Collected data
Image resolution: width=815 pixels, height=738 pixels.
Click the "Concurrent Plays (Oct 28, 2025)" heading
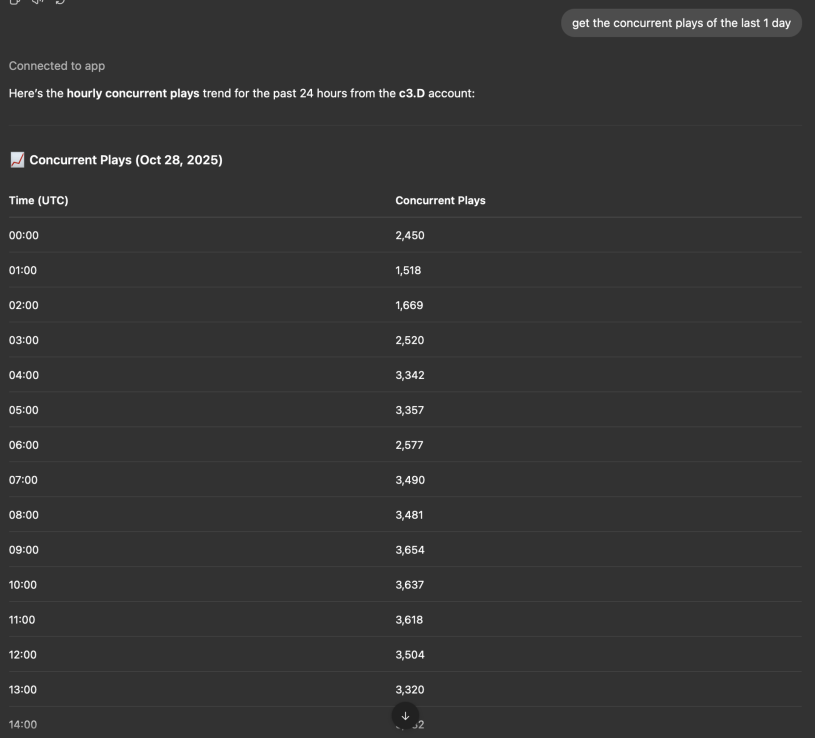click(126, 160)
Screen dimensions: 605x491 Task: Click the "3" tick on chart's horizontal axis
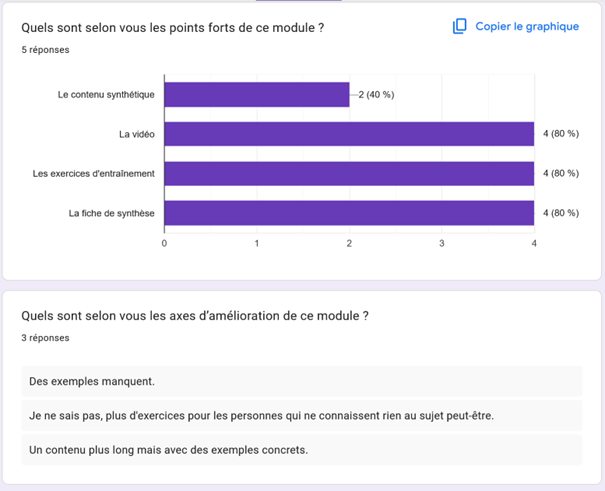pyautogui.click(x=441, y=243)
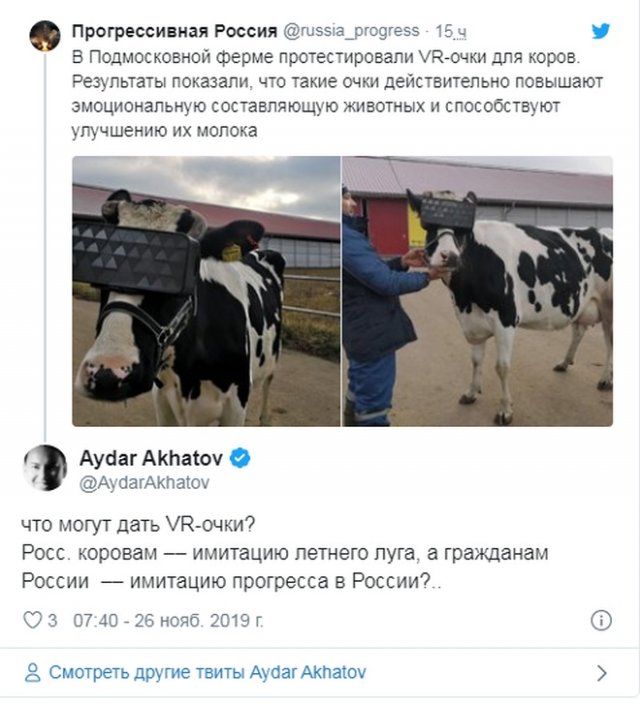
Task: Open the tweet info circle icon
Action: tap(601, 620)
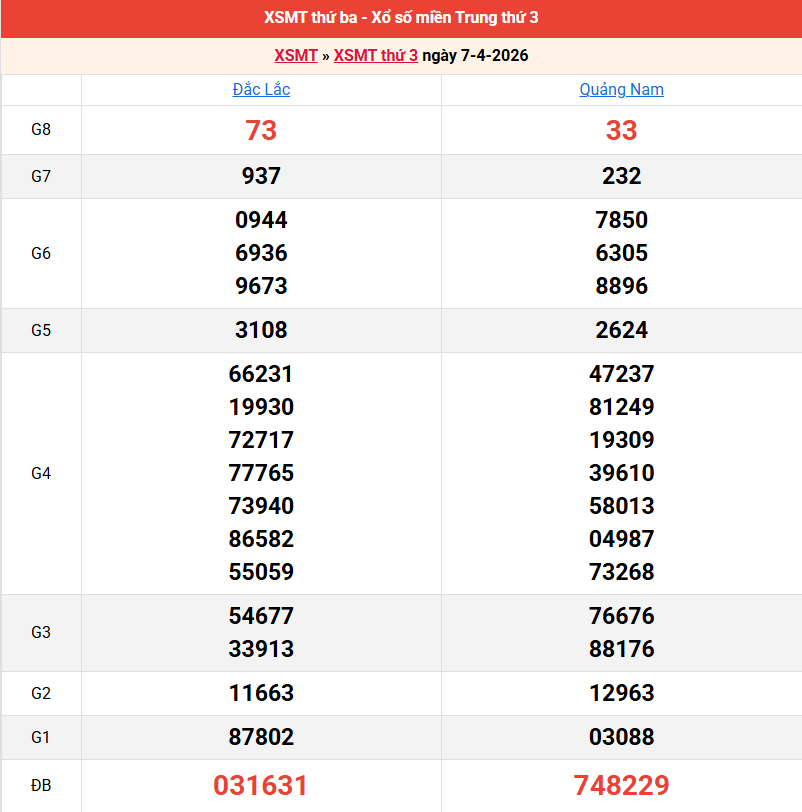
Task: Click Quảng Nam G4 number 47237
Action: 621,374
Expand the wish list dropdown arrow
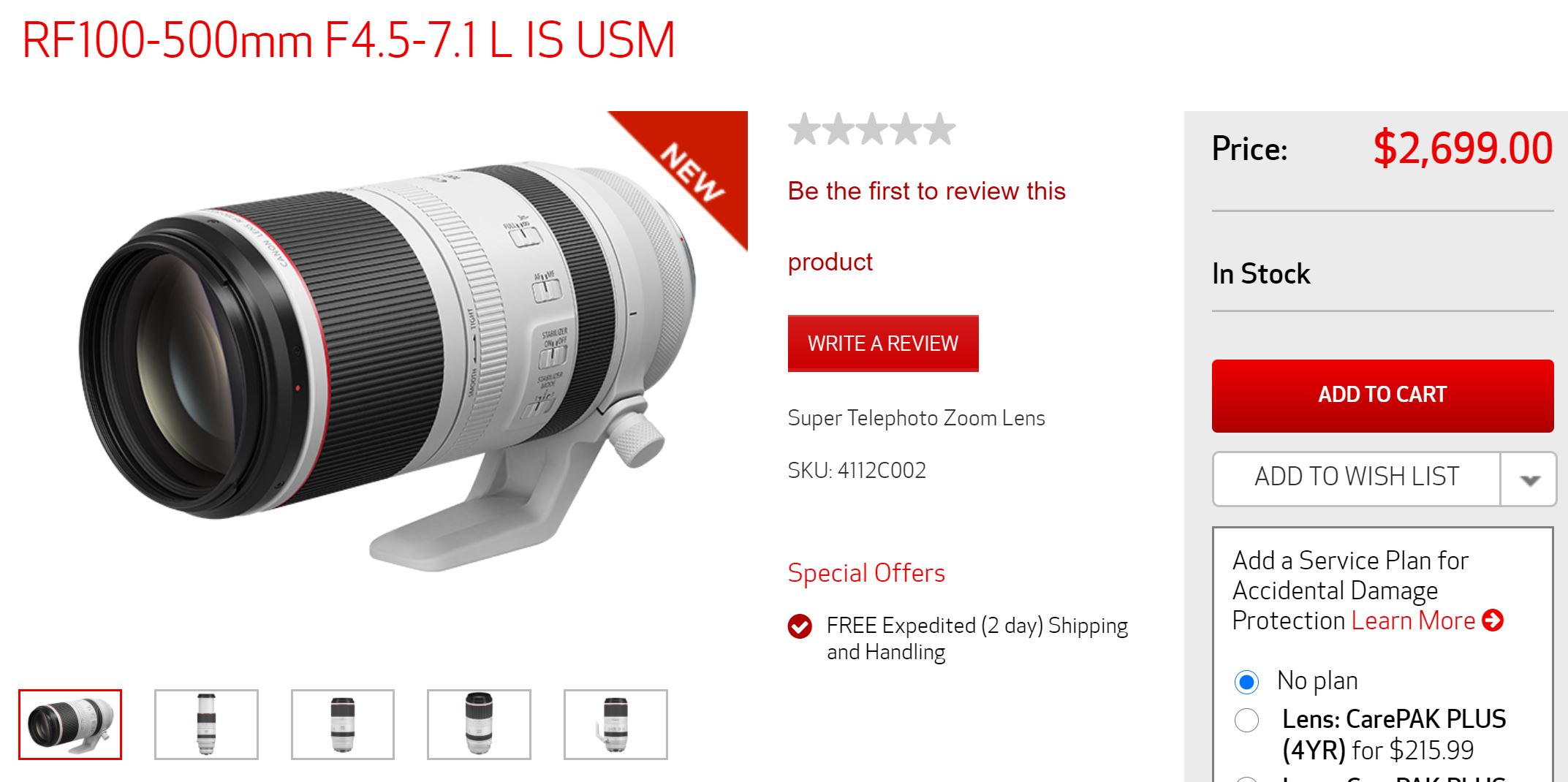Image resolution: width=1568 pixels, height=782 pixels. tap(1529, 479)
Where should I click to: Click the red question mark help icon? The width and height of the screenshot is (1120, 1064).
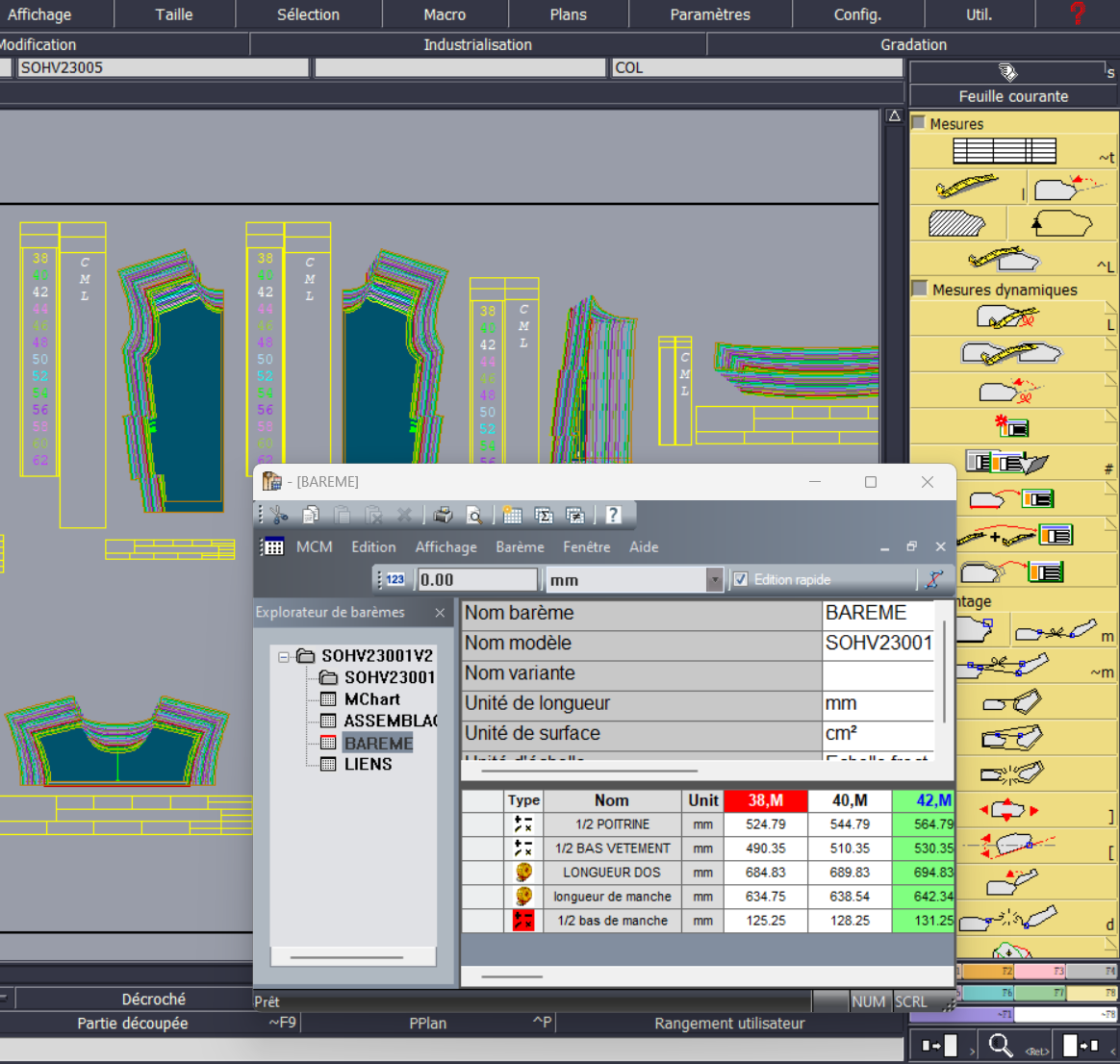pyautogui.click(x=1077, y=13)
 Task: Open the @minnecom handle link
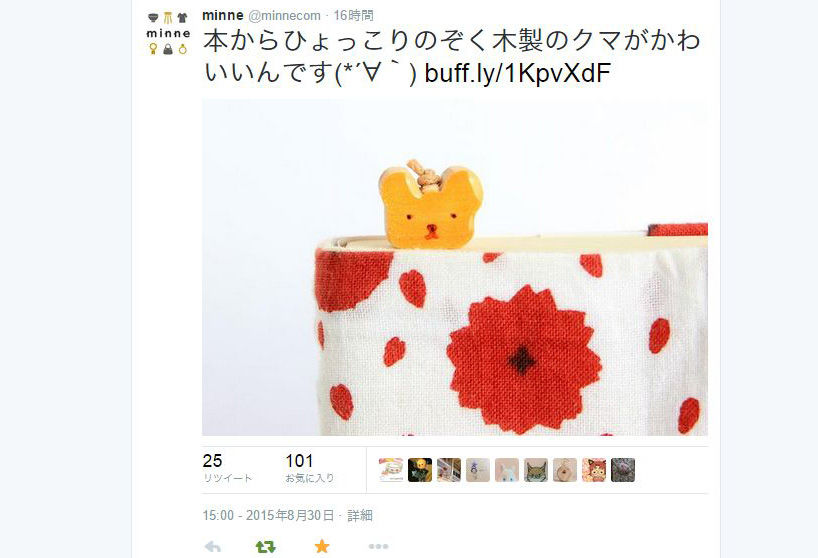(x=284, y=16)
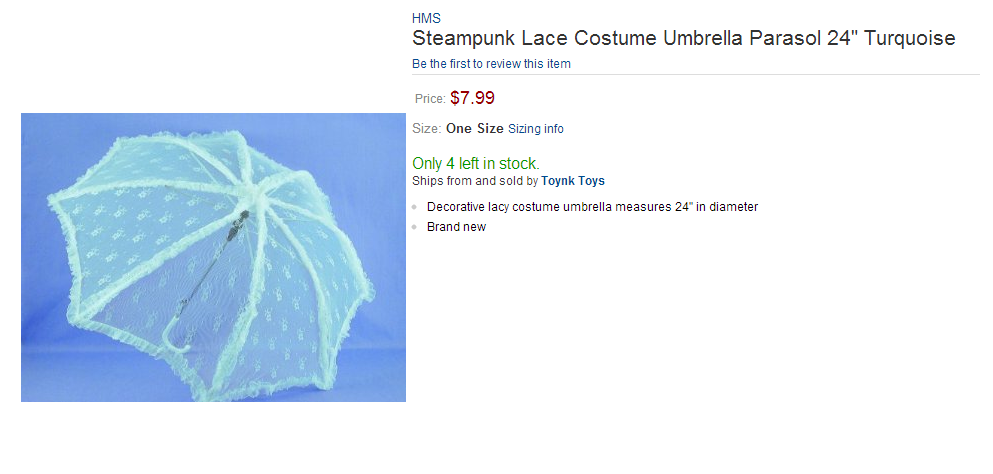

WHAT YOU WILL DO>
Drop the pictures, then write out only the lines running from the one containing "Where should I" through the last line above, both included, exactly.

OUTPUT BELOW>
Where should I click to: Click the red question mark help icon? The width and height of the screenshot is (1120, 1064).
pyautogui.click(x=1077, y=13)
 Task: Open the @minnecom handle link
(x=284, y=16)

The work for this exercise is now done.